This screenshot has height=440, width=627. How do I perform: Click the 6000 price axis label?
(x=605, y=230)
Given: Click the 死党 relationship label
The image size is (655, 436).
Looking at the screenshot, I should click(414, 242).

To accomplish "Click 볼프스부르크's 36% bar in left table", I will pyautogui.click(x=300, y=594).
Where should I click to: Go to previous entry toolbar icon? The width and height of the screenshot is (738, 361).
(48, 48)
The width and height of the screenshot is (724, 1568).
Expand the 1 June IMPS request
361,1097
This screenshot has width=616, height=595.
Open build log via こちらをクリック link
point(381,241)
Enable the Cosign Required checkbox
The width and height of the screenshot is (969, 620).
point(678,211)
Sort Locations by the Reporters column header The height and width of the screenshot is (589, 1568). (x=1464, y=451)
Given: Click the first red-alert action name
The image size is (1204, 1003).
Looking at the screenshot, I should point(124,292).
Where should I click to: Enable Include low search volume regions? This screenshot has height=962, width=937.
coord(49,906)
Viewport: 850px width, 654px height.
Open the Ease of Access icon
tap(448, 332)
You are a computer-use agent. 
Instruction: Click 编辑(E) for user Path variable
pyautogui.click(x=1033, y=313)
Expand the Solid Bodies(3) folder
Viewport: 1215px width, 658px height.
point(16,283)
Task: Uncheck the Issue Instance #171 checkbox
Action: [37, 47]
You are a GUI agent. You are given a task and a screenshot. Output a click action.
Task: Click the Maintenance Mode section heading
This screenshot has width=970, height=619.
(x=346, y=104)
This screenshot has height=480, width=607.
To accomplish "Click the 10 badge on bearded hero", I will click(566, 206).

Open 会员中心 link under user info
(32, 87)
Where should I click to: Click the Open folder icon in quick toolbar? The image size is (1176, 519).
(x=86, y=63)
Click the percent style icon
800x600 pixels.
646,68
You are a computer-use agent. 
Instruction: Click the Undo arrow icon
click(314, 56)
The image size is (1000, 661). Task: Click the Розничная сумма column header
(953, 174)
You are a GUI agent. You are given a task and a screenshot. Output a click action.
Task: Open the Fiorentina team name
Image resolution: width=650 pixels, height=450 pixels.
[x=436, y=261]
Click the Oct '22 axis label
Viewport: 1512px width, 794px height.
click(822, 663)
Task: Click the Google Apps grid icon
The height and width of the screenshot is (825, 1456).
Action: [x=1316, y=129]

ASSIGNMENT: Give every line of the material again, exactly.

RESPONSE FOR THIS EXERCISE:
This screenshot has height=440, width=627. How do I perform: Click the 6000 price axis label?
(x=605, y=230)
Given: Click the 死党 relationship label
The image size is (655, 436).
Looking at the screenshot, I should click(414, 242).

To accomplish "Click 볼프스부르크's 36% bar in left table", I will pyautogui.click(x=300, y=594).
Where should I click to: Go to previous entry toolbar icon? The width and height of the screenshot is (738, 361).
(48, 48)
The width and height of the screenshot is (724, 1568).
Expand the 1 June IMPS request
361,1097
This screenshot has width=616, height=595.
Open build log via こちらをクリック link
point(381,241)
Enable the Cosign Required checkbox
The width and height of the screenshot is (969, 620).
point(678,211)
Sort Locations by the Reporters column header The height and width of the screenshot is (589, 1568). (x=1464, y=451)
Given: Click the first red-alert action name
The image size is (1204, 1003).
Looking at the screenshot, I should point(124,292).
Where should I click to: Enable Include low search volume regions? This screenshot has height=962, width=937.
coord(49,906)
Viewport: 850px width, 654px height.
Open the Ease of Access icon
tap(448, 332)
You are a computer-use agent. 
Instruction: Click 编辑(E) for user Path variable
pyautogui.click(x=1033, y=313)
Expand the Solid Bodies(3) folder
Viewport: 1215px width, 658px height.
point(16,283)
Task: Uncheck the Issue Instance #171 checkbox
Action: [37, 47]
You are a GUI agent. You are given a task and a screenshot. Output a click action.
Task: Click the Maintenance Mode section heading
This screenshot has width=970, height=619.
(x=346, y=104)
This screenshot has height=480, width=607.
To accomplish "Click the 10 badge on bearded hero", I will click(566, 206).

Open 会员中心 link under user info
(32, 87)
Where should I click to: Click the Open folder icon in quick toolbar? The image size is (1176, 519).
(x=86, y=63)
Click the percent style icon
800x600 pixels.
646,68
You are a computer-use agent. 
Instruction: Click the Undo arrow icon
click(314, 56)
The image size is (1000, 661). Task: Click the Розничная сумма column header
(953, 174)
You are a GUI agent. You are given a task and a screenshot. Output a click action.
Task: Open the Fiorentina team name
Image resolution: width=650 pixels, height=450 pixels.
[x=436, y=261]
Click the Oct '22 axis label
Viewport: 1512px width, 794px height.
click(822, 663)
Task: Click the Google Apps grid icon
The height and width of the screenshot is (825, 1456).
Action: [x=1316, y=129]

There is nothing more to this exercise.